In areas with high vaccination rates....of course the case load is vaccinated people. They are virtually the only ones there.No, actually the liberal politicians and the liberal media is saying it is a "pandemic of the unvaccinated" but the medical community actually issued a warning to those voices. There are plenty of media voices that are telling the truth and showing that in some regions with high vaccination rates the case load is made up of vaccinated.
However, all that bias noted, the hospitalizations tend to be mostly the unvaccinated by a large majority.
Omicron may change things up even more. It is barely here in the USA now, we still have a vast majority of Delta. Omicron will likely become a wave in January.
Theoretically, with a population of 1,000 people and 90% vaccination, the infection rate of unvaccinated (100 total) could be 50%, and there would only be 50 infected.
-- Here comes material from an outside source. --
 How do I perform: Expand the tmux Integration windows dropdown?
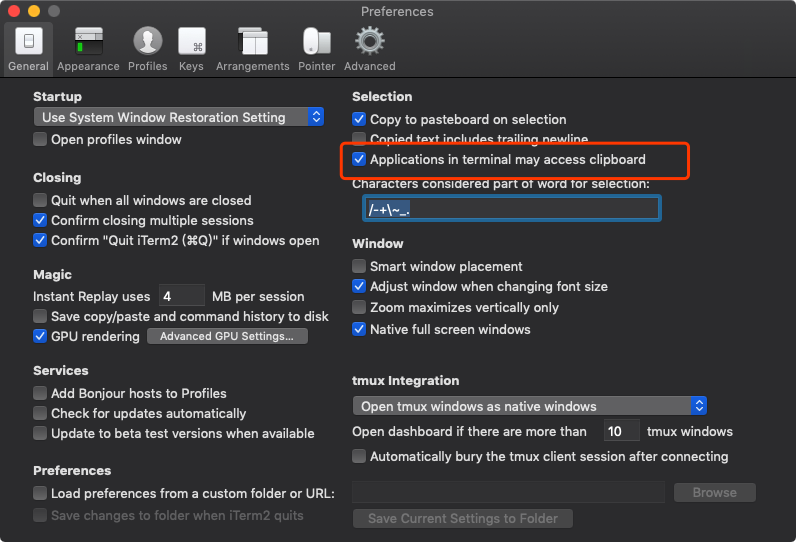pyautogui.click(x=529, y=406)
However, of the 900 vaccinated, the infection rate could be 6% and there would be 54 people infected...more than the unvaccinated.
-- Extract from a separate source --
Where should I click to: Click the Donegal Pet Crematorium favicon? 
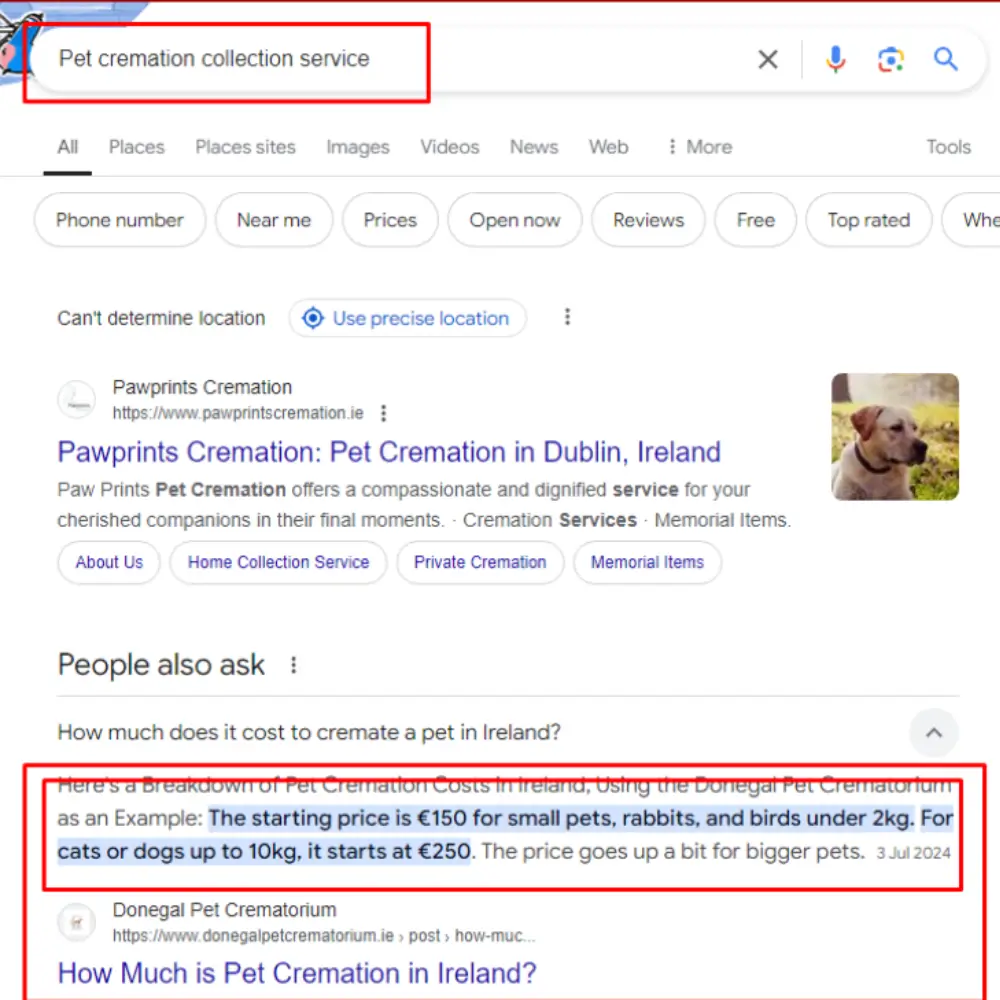pyautogui.click(x=77, y=922)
At a 70% vaccination rate, if the infection rate of the 300 unvaccinated were 20%, 60 people would be infected. However, of the 700 vaccinated, if the infection rate were 9%, then there would still be more vaccinated people who got it than unvaccinated. This would have a tendency to show the vaccination was effective in some measure because the infection rate was much lower even though the total number of people was higher.
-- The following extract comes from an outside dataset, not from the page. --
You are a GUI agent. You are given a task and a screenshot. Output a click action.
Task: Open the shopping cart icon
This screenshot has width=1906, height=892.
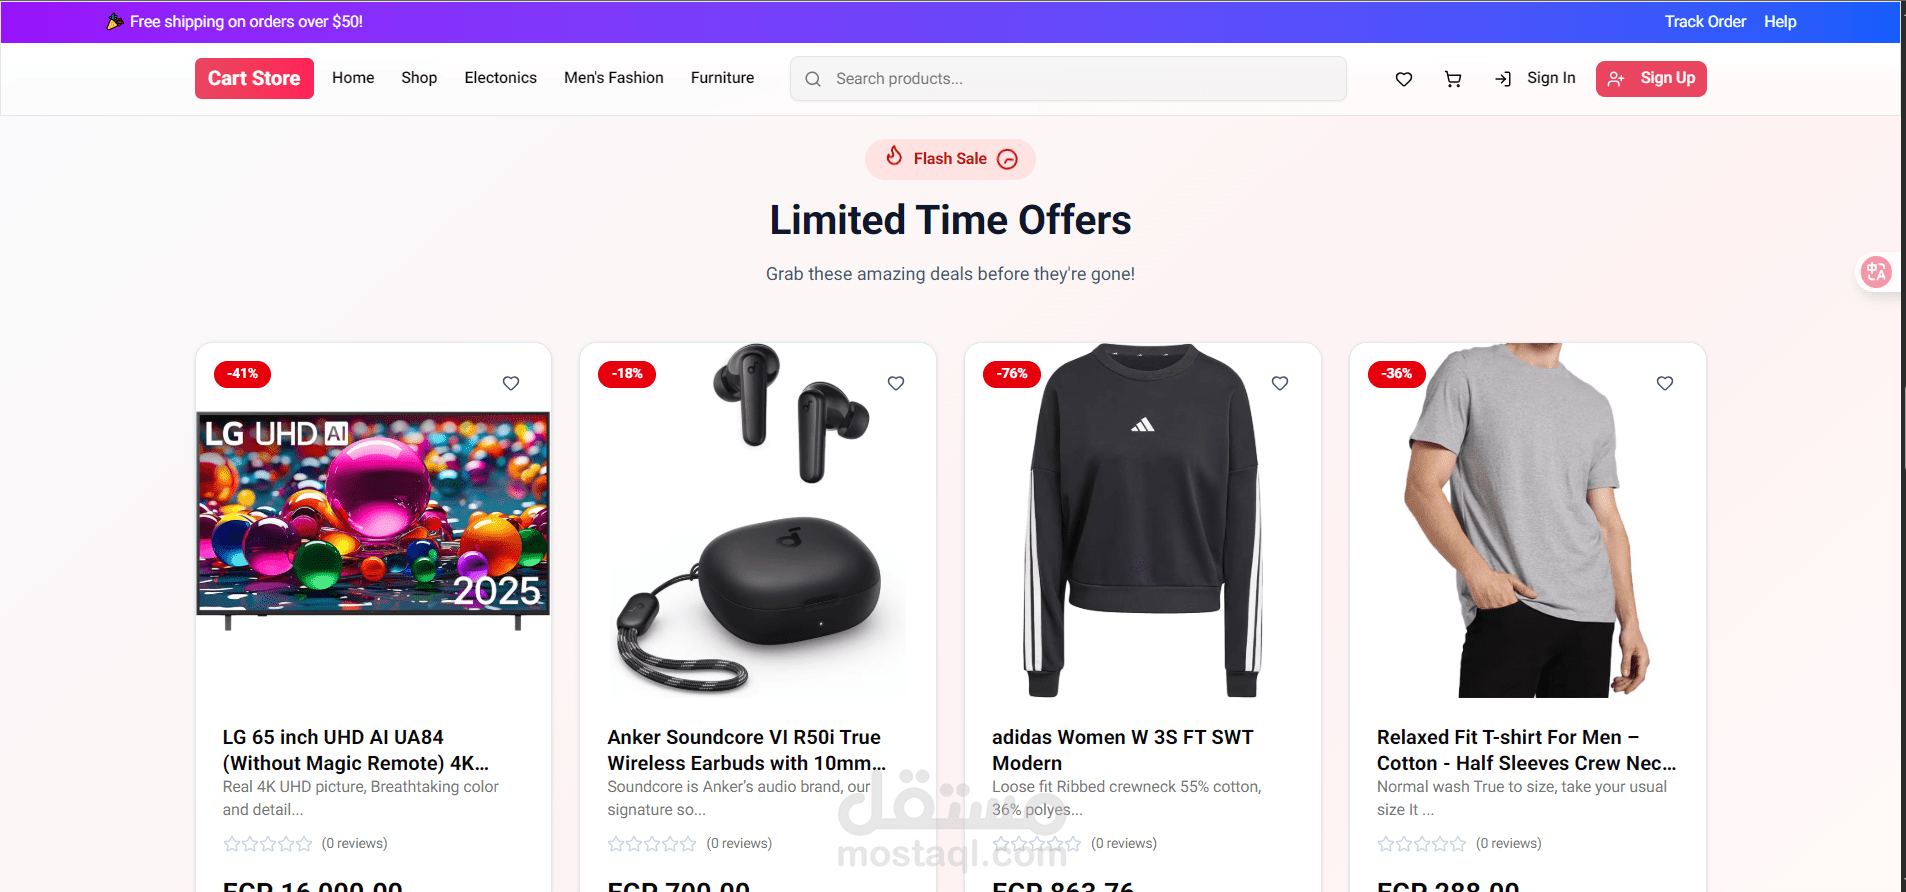point(1453,79)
Therefore, saying that more vaccinated people are infected than unvaccinated doesn't tell us anything about the effectiveness of vaccination without knowing the vaccination rates, at least...and to be really accurate, a lot more demographic information about those who were infected. I don't know what the real numbers are and don't make any conclusions, but I am simply pointing out that "more people who are vaccinated got it" doesn't tell us anything in and of itself.
As more information rolls in, we will learn more.
Of course, the tougher thing to calculate is severity of an infection across people with the same health at baseline, vaccinated versus not.